** Extracted information follows **

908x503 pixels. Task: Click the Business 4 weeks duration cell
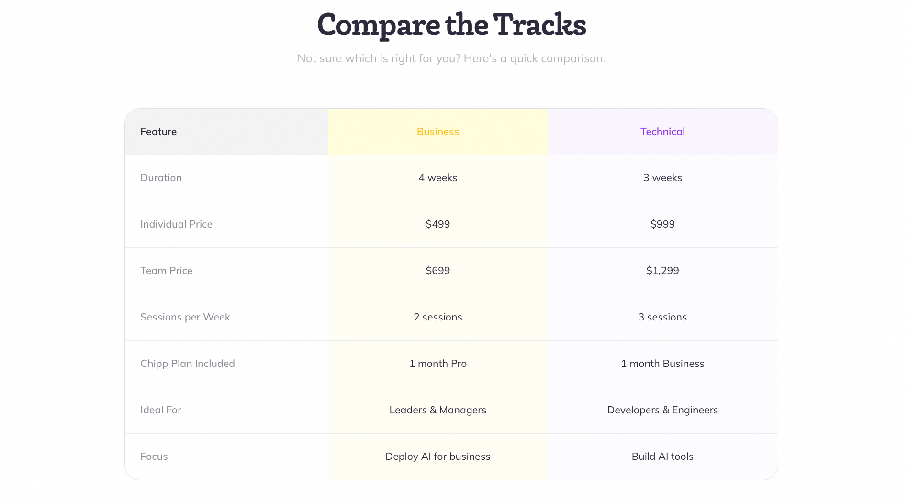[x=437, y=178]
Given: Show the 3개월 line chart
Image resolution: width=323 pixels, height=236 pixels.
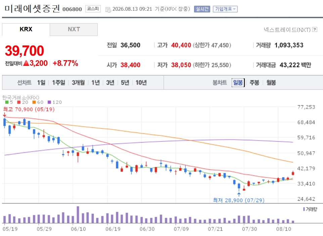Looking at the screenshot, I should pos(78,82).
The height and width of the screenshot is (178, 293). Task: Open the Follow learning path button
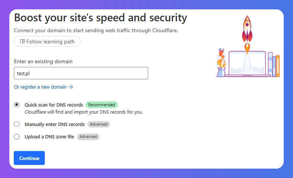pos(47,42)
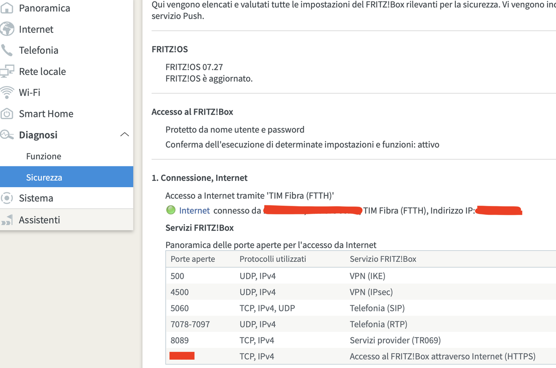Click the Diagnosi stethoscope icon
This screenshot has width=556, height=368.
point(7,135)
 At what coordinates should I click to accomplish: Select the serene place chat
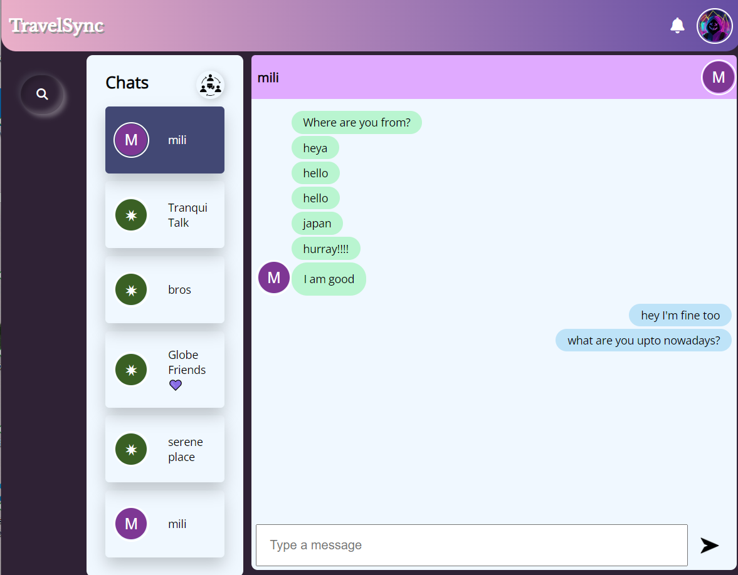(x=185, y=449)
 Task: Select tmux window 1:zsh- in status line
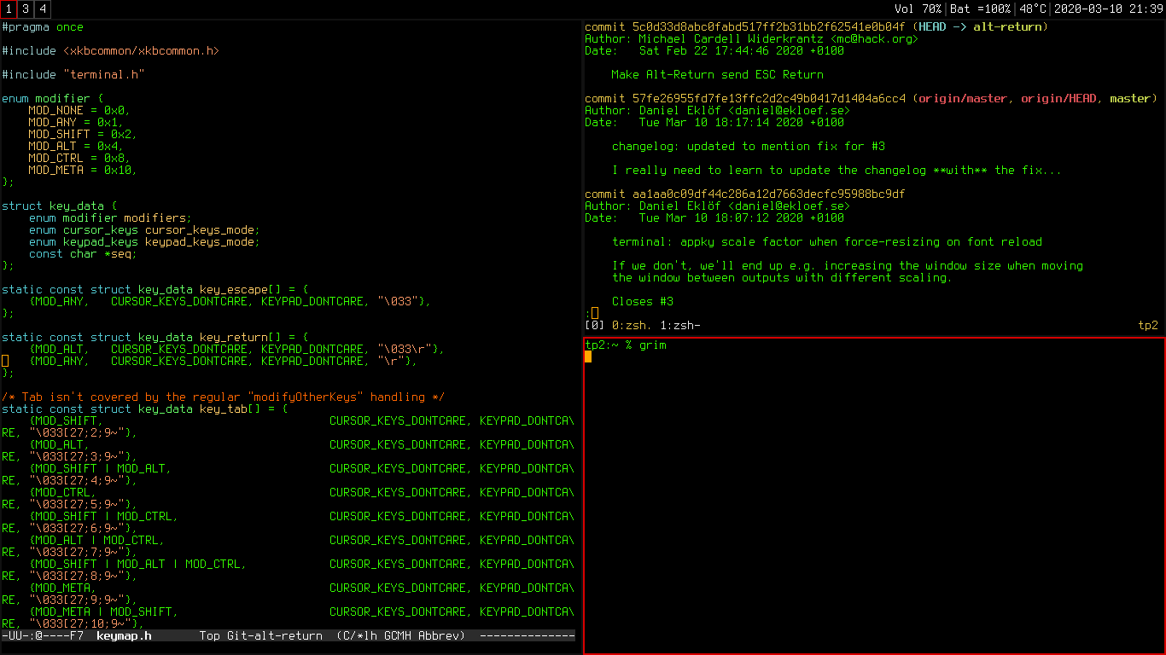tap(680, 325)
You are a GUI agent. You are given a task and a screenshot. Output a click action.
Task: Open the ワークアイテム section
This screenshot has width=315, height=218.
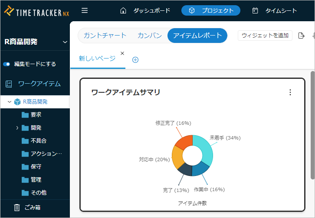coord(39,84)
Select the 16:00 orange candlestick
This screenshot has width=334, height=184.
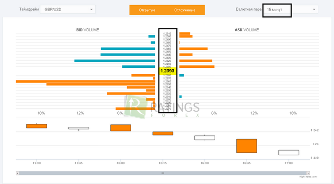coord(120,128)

** End of Extracted information **

**Task to complete:** Leave out the pictures and copy exactly the lines from the one with "This screenshot has width=315, height=218." through the last line of the records above.

**Answer:**
This screenshot has width=315, height=218.
coord(39,84)
Select the 16:00 orange candlestick
This screenshot has width=334, height=184.
coord(120,128)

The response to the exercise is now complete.